In a crowded federal courtroom in Oakland, California, Elon Musk took the witness stand to air a grievance that has been simmering since his 2018 departure from OpenAI. The tech mogul described himself as a "sucker" who provided $38 million in seed capital to what he believed was a non-profit endeavor dedicated to the public good, only to see it morph into a commercial behemoth valued at hundreds of billions of dollars. Musk’s testimony is the centerpiece of a legal battle that seeks to force OpenAI back to its non-profit roots and strip its current leadership of power.

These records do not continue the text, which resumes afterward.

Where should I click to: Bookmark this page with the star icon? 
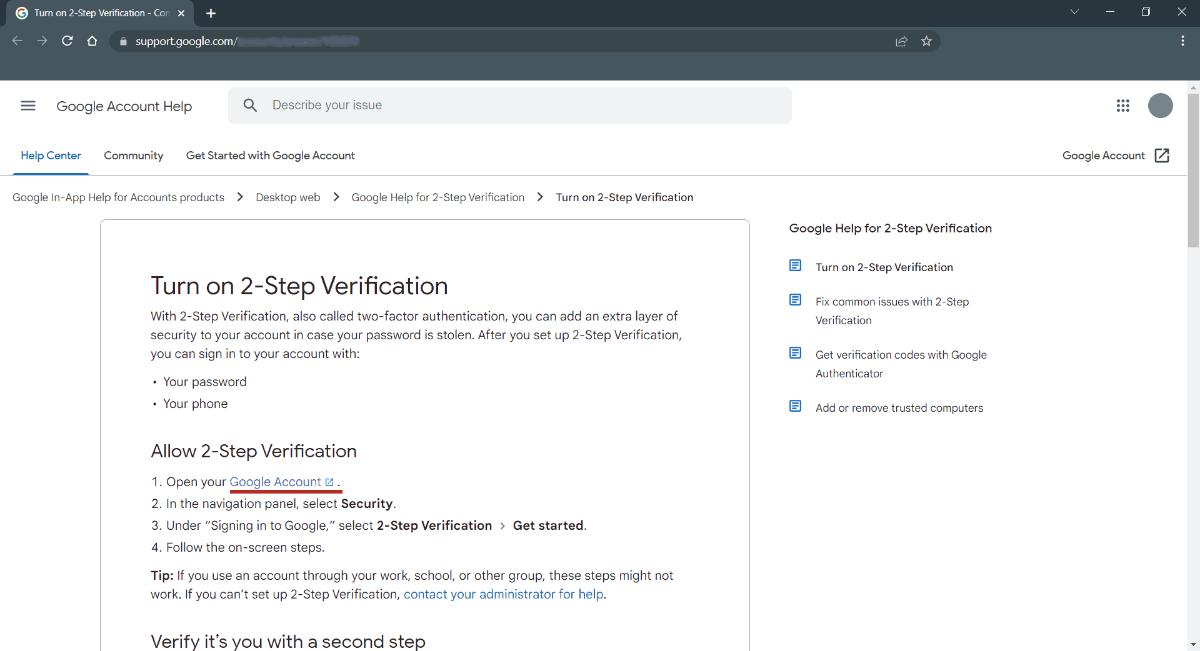(926, 41)
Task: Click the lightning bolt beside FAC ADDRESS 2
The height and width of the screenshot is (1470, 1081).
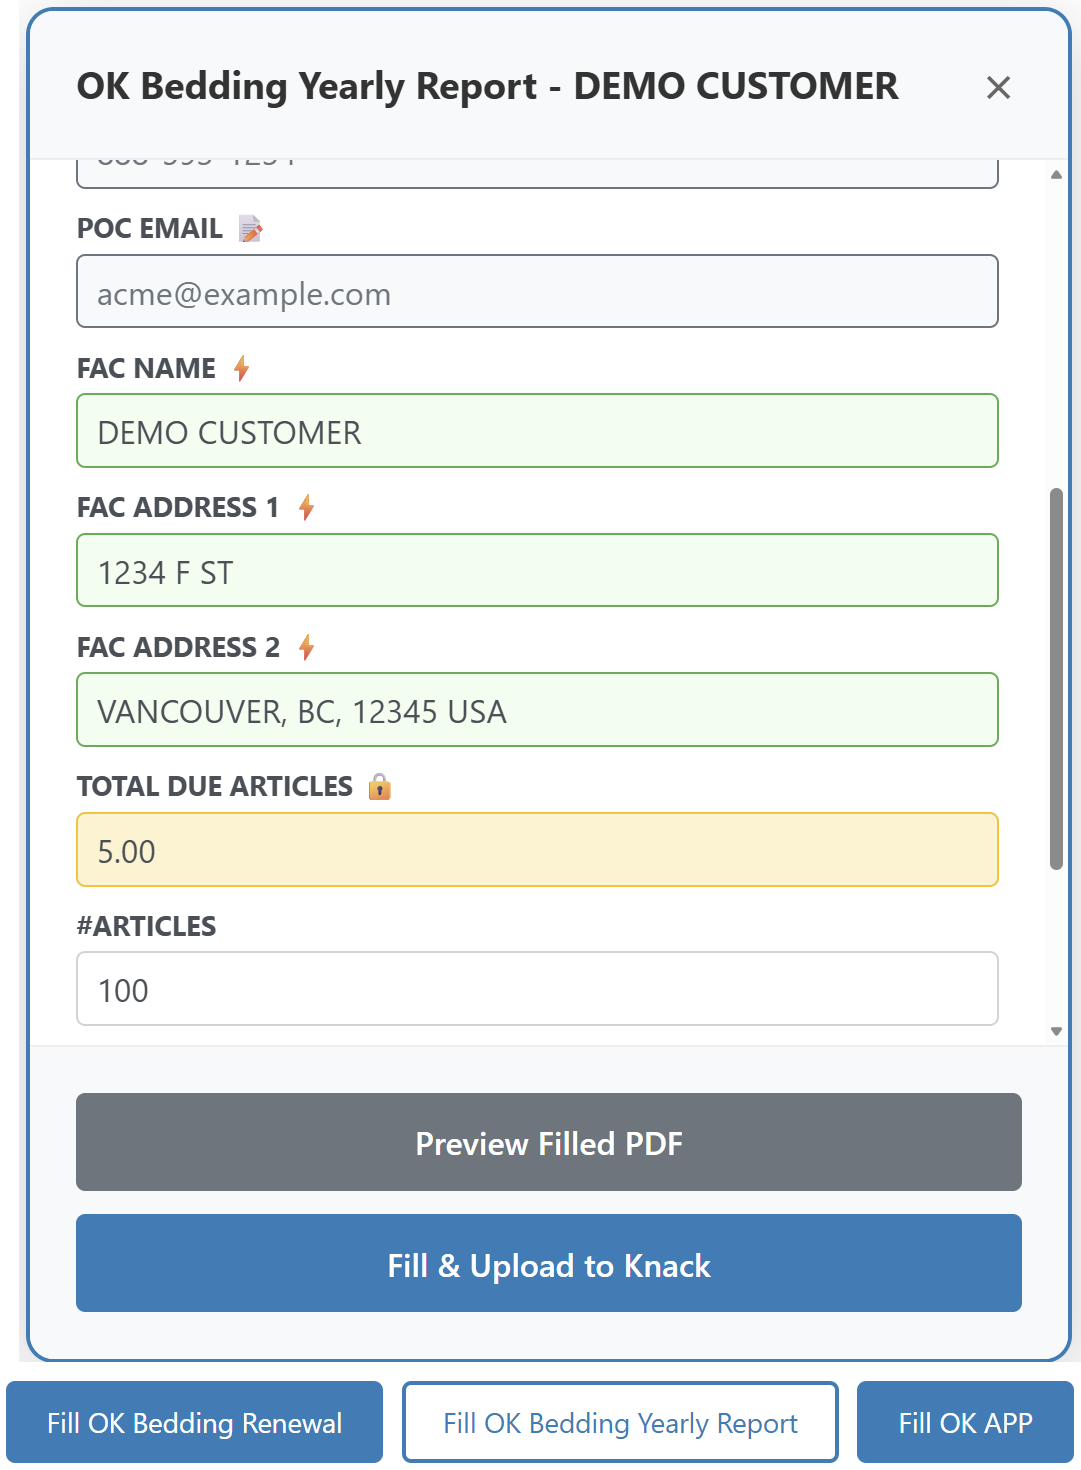Action: 306,648
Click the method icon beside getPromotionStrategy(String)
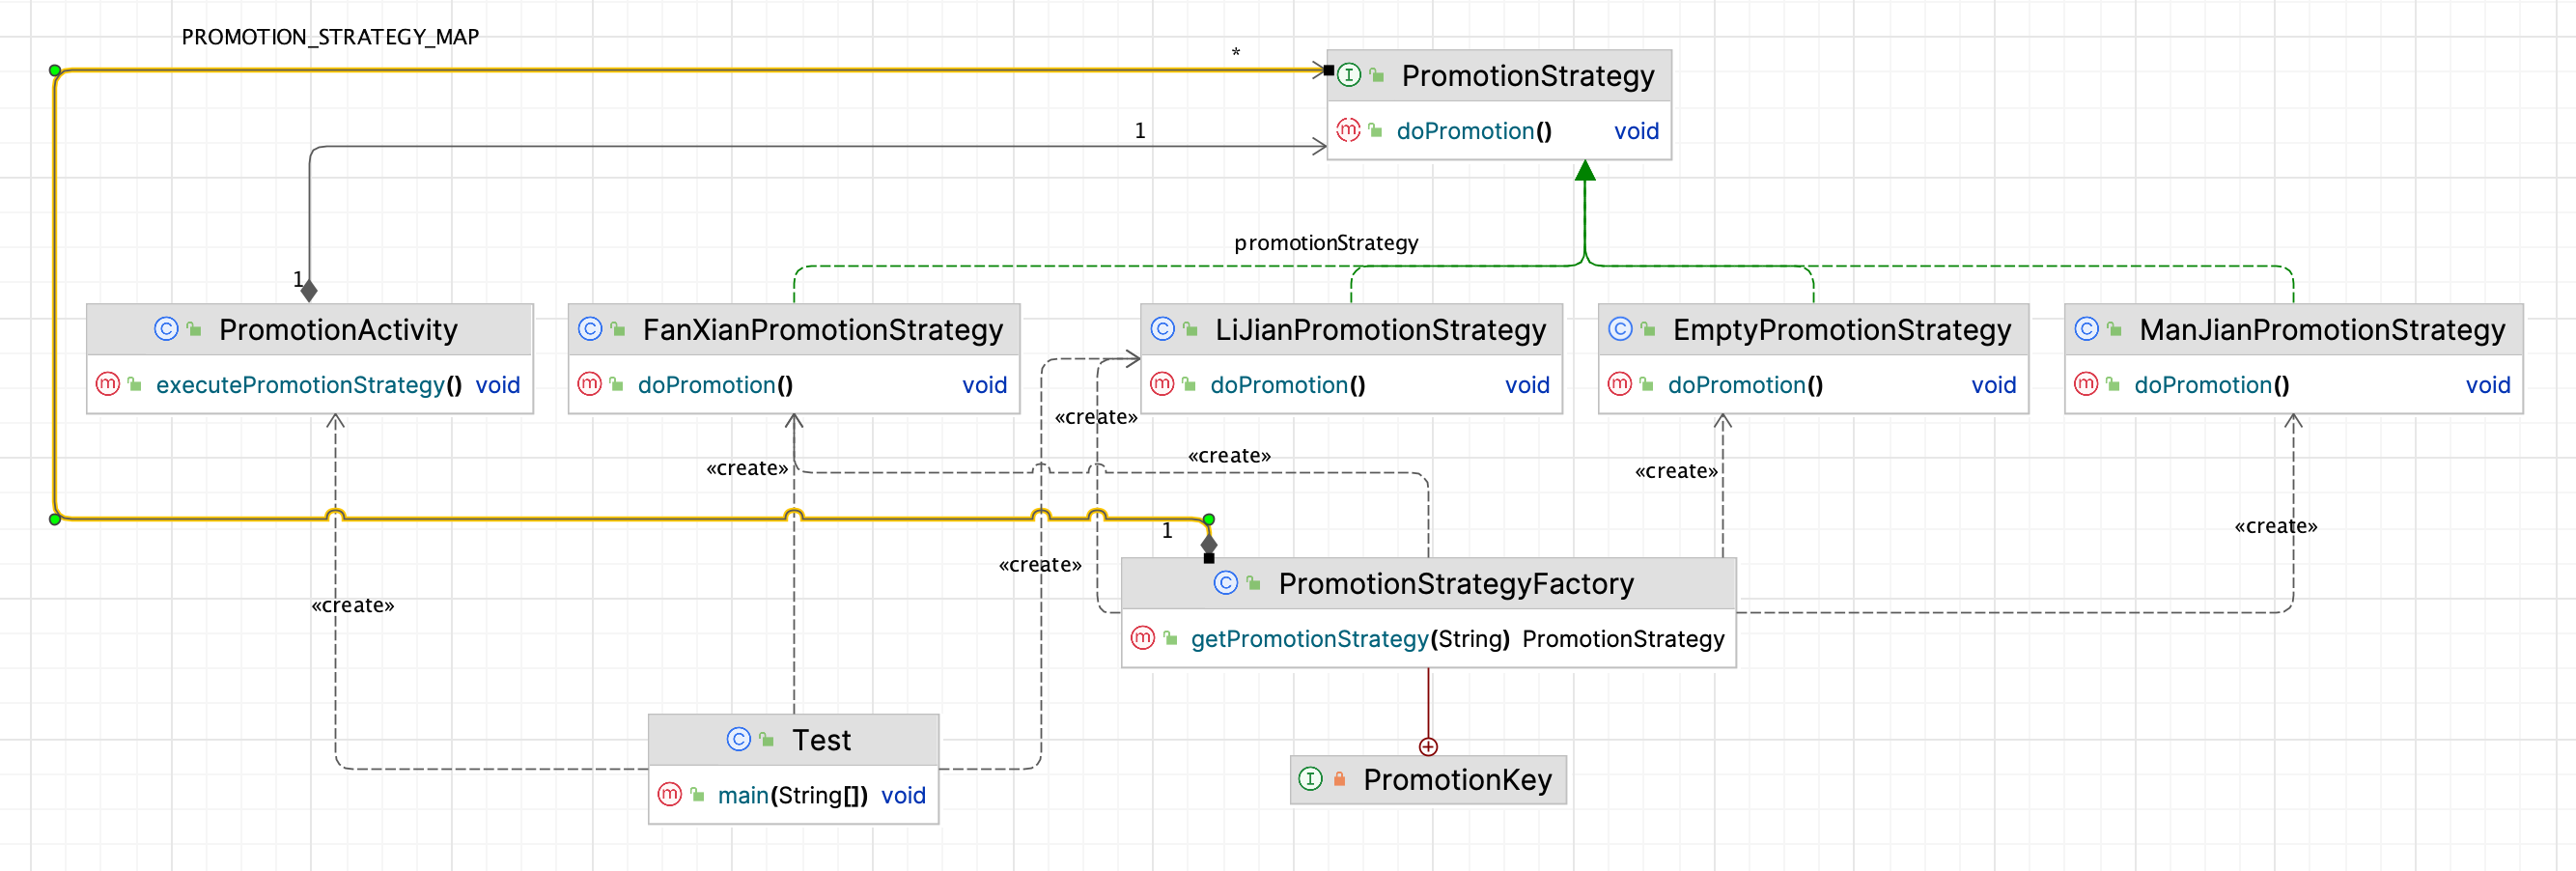Image resolution: width=2576 pixels, height=871 pixels. [1142, 638]
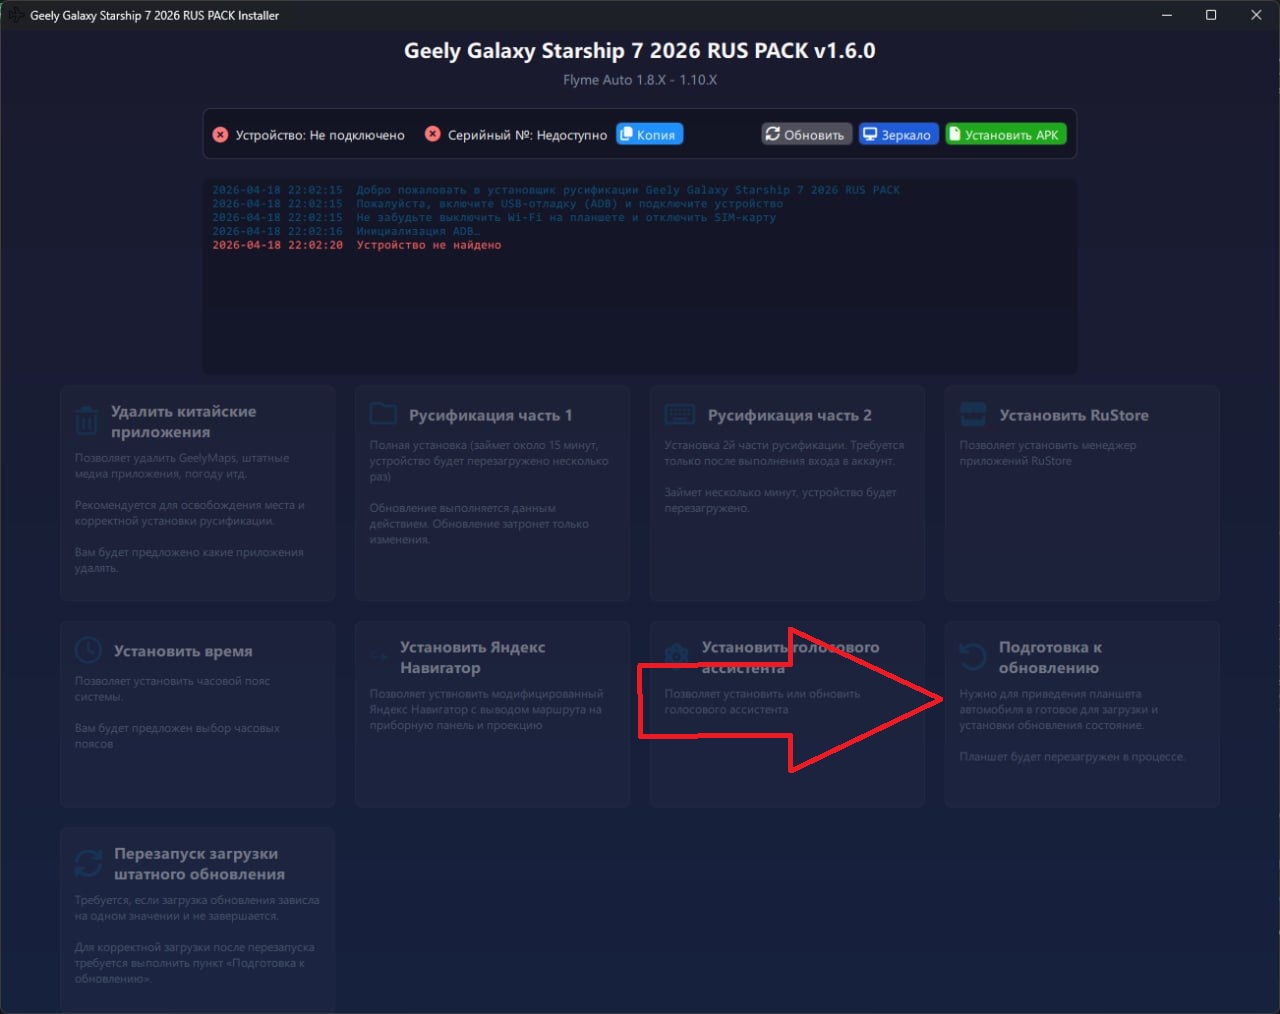Copy the serial number with Копия button

click(x=649, y=134)
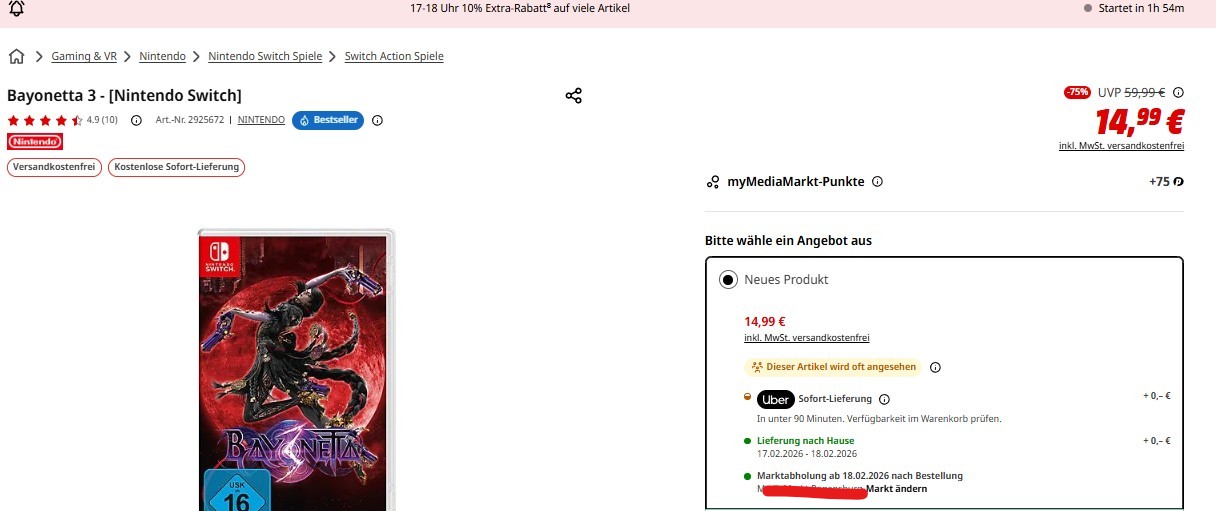Click 'Markt ändern' to change store
This screenshot has width=1216, height=511.
pos(896,489)
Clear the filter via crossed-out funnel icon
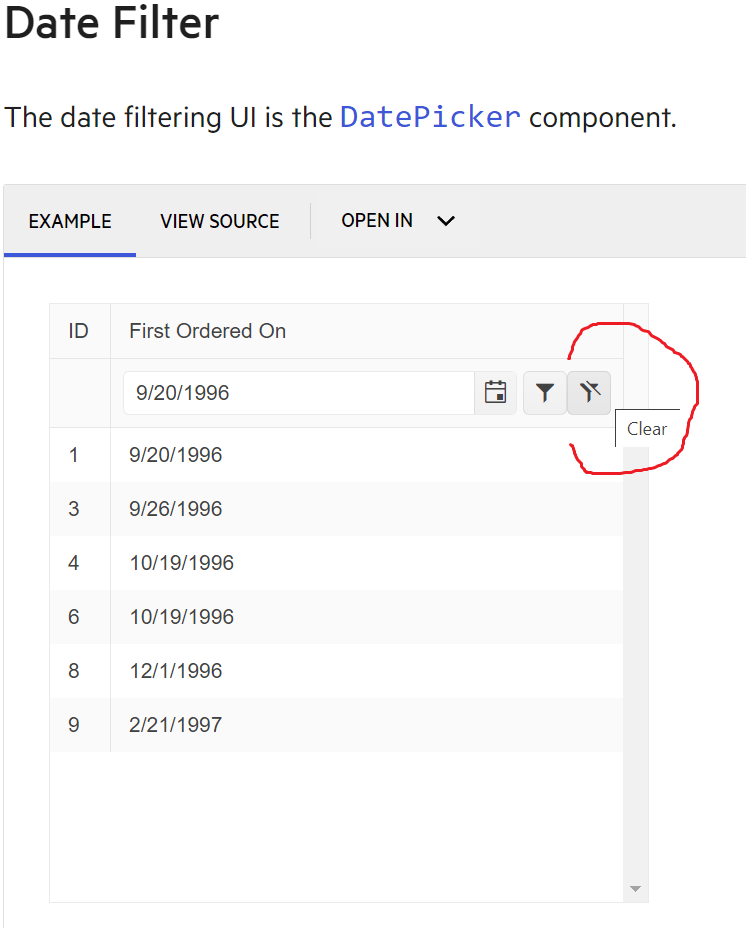 [588, 392]
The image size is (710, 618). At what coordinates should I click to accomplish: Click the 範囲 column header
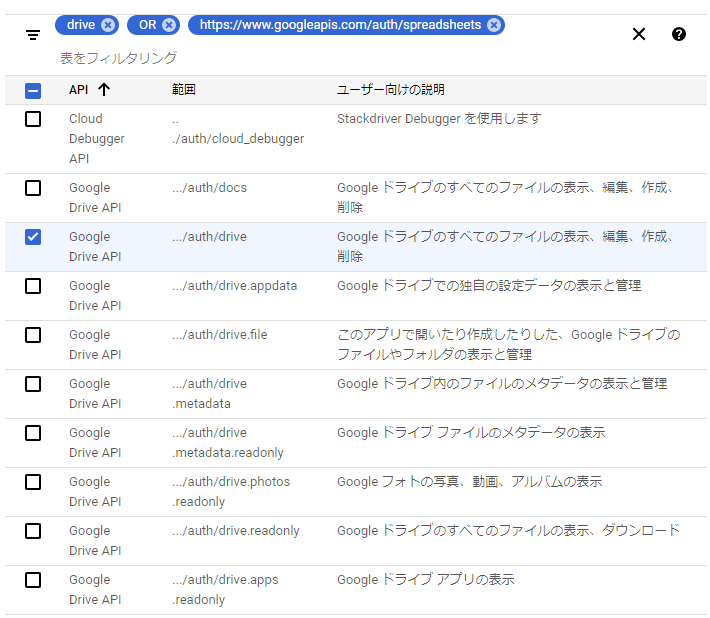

The core of Musk’s argument rests on the allegation that OpenAI CEO Sam Altman and President Greg Brockman committed fraud by pivoting the organization toward a profit-maximizing model. Musk told the court that the duo induced his early investment under the guise of building a transparent, altruistic lab to counter the hegemony of Google. Instead, he argued, they executed a "bait-and-switch" that essentially privatized a charity’s assets for the benefit of private investors and Microsoft.
However, the cross-examination led by OpenAI’s counsel, William Savitt, quickly shifted the narrative toward Musk’s own contradictions. Savitt presented the court with Musk’s past social media posts asserting that Tesla would be the first to achieve Artificial General Intelligence (AGI). This directly challenged Musk’s testimony that he never intended for his own commercial interests to interfere with the development of AGI, painting a picture of a founder who left OpenAI not out of moral principle, but because he failed to gain absolute control over the project.
The defense further complicated Musk's narrative by introducing emails suggesting that Musk once advocated for OpenAI to be folded into Tesla’s business operations. These documents suggest that the current "moral high ground" Musk claims may be a retrospective construction. As the trial progresses, the courtroom drama has become a proxy for the broader commercial war between OpenAI’s Microsoft-backed empire and Musk’s fledgling xAI, highlighting the cutthroat nature of the race for AI supremacy.